By Barry Janoff
January 10, 2013: On Feb. 3, one NFL team will reach the ultimate heights by winning Super Bowl XLVII and raising the Vince Lombardi Trophy.
Axe is using its Super Bowl campaign to take consumers even higher — to the limits of outer space.
The men's grooming division of Unilever is using its first foray into Super Bowl marketing as part of a broader multi-media campaign that, in the words of of the brand, "is going where only the elite few have gone before, giving fans the ultimate out-of-this-world experience: a trip to space."
To that end, Axe has launched the AXE Apollo Space Academy (AASA). And because the company is keen on how to fight underarm odors but not so experienced in space travel, Axe has brought in Buzz Aldrin, the second man to walk on the Moon, as spokesman and has partnered with Space Expedition Corp. (SEC) to make the effort a reality.
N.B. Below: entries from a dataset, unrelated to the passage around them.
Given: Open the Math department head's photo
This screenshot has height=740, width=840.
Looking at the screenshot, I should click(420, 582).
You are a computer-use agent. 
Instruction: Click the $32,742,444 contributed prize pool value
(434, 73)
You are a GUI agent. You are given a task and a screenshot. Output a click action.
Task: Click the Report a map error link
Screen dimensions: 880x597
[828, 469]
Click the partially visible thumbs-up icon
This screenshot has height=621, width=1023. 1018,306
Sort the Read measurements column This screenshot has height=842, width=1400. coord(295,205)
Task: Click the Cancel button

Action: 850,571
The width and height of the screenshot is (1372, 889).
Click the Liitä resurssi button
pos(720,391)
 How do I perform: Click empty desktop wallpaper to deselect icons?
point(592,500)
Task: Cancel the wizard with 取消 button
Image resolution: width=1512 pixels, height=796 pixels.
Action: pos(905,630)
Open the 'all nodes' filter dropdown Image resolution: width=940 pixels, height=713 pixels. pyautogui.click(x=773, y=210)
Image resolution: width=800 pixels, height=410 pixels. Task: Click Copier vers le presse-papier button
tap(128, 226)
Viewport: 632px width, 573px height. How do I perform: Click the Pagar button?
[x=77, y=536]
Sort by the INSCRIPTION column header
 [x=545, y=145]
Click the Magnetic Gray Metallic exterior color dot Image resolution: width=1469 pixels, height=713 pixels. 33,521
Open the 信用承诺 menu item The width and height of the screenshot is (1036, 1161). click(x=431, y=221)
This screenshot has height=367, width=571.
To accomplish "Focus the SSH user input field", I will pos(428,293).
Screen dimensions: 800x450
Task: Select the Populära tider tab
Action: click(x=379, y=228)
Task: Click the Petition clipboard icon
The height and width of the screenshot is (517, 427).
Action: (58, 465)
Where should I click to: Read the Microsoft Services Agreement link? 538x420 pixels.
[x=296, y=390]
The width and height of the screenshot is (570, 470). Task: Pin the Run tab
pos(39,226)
According to Axe, now through Feb. 3 — aka Super Bowl Sunday — people in the U.S. are being offered the opportunity to to compete against comsumers worldwide for one of 22 tickets "to travel to space on a flight with international space agency SXC. Under the auspices of CEO Michiel Mol, SXC operates the XCOR Aerospace’s Lynx reusable suborbital space plane, which beginning in 2014 is scheduled to take passengers "more than 100 kilometers into space, achieving astronaut status."
Tickets for SXC passengers begin at $95,000, according to the company.
Axe said that as part of the biggest product launch in its 30-year history, it is asking people around the world "to sign up for the AASA by creating an astronaut profile on www.AxeApollo.com and telling the world why they deserve to go to space."
The umbrella campaign includes the brand's first Super Bowl commercial, scheduled to air during the CBS broadcast of Super Bowl XLVII. Creative for the spot, "Lifeguard," has not been released, but the company said in a statement that includes "a twist at the end that aligns with a larger creative campaign scheduled for a January 2013 launch." Lead agency for the Super Bowl commercial is BBH London.
“The Axe Apollo launch is the biggest and most ambitious in the Axe brand’s 30-year history,” Tomas Marcenaro, global vp for Axe, said in a statement. “For the first time, we’re simultaneously launching one global competition in over 75 countries offering millions of people the opportunity to win the most epic prize on Earth. A trip to space — yes, actual space.”
In a launch spot for the campaign Aldrin — who was in Apollo 11 and in July 1969 stepped onto the Moon after Neil Armstrong — seeks to enlist people into the AASA program. That comes via entering a sweepstakes at a dedicated Web site and ultimately being selected for a three-day training course at the AXE Global Space Camp in Orlando, after which only a select few will be moved closer to a seat on the space-bound SEC vehicle. (Full details here.)
"We are offering millions of people the opportunity to win the most epic prize on Earth. A trip to space — yes, actual space.”
"Good afternoon, everyone, I'm Buzz Aldrin," he says as he stands behind a podium addressing an unseen audience. "Forty-four years ago I made a brave decision to journey into space. And it changed my life, forever. And now you, too, can become a member of this privileged group and experience everything that I have."
According to Aldrin, "The Axe Apollo Space Academy is looking for regular people like you to go into space. If selected, you will be sent to our space camp in Florida for rigorous astronaut training. The top recruited will then be rocketed into sub-orbit in an SXC (Space Expedition Corp.) space craft."
Finally comes the ultimate challenge from the former Moon man: "Are you ready to make history?" Aldrin asks. "Then join the Axe Apollo Space Academy. And leave a man and come back a hero." (See the full video here.)
The effort also includes social media destinations such as Facebook, Twitter and YouTube.
Thirty-second Super Bowl XLVII spots have averaged $3.8 million, per industry analysts, although CBS said this week that some spots have sold for $4 million. The cost of the overall AASA campaign was not divulged.